Le masculinisme, de moins en moins dans la marge
- UdeMNouvelles
Le 5 mai 2025
- Catherine Couturier
De plus en plus, les discours masculinistes marginaux se normalisent grâce aux réseaux sociaux.
«Mes réseaux sociaux sont envahis par les contenus masculinistes et de droite», observe Traian Toma, étudiant de doctorat en criminologie sous la direction de David Décary-Hétu et de Samuel Tanner, professeurs à l’École de criminologie de l’Université de Montréal. C’est en constatant la même tendance dans les fils d’actualité de plusieurs jeunes hommes de son entourage qu’il a choisi ce thème comme objet d’étude de son doctorat, après avoir terminé une maîtrise en cybercriminalité. «Il y a beaucoup d’idées violentes qui passent dans la sous-culture des incels [célibataires involontaires] misogynes. Je m’intéresse à la différence entre des personnes avec des idées violentes qui ne passent pas à l’acte et celles qui franchissent le pas», explique-t-il.

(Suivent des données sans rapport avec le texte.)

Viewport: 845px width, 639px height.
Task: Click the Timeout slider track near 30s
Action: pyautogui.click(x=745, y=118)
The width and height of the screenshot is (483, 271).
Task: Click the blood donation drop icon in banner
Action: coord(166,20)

«Ma thèse porte sur les incels misogynes, mais on ne peut ignorer le phénomène du masculinisme plus généralement», poursuit-il. Parce que si les masculinistes discutaient d’abord entre eux dans des forums obscurs, leurs idées se répandent de plus en plus dans le grand public. Traian Toma a donc voulu se pencher sur les facteurs qui ont contribué à faire sortir de la marge les discours masculinistes pour les amener sur la place publique des réseaux sociaux. Ses premiers résultats seront présentés à l’occasion du 92e Congrès de l’Acfas, avant de faire l’objet d’un article scientifique à paraître.
Discours de domination
Traian Toma énumère trois croyances fondamentales des masculinistes: on vivrait dans une société gynocentrique et les hommes seraient invisibilisés; les femmes seraient biologiquement programmées pour maximiser leurs ressources reproductives; et les hommes devraient adopter des traits alpha ou sigma s’ils veulent réussir. «C’est une conception assez rigide de la masculinité, qui tourne autour du concept de la domination», note-t-il.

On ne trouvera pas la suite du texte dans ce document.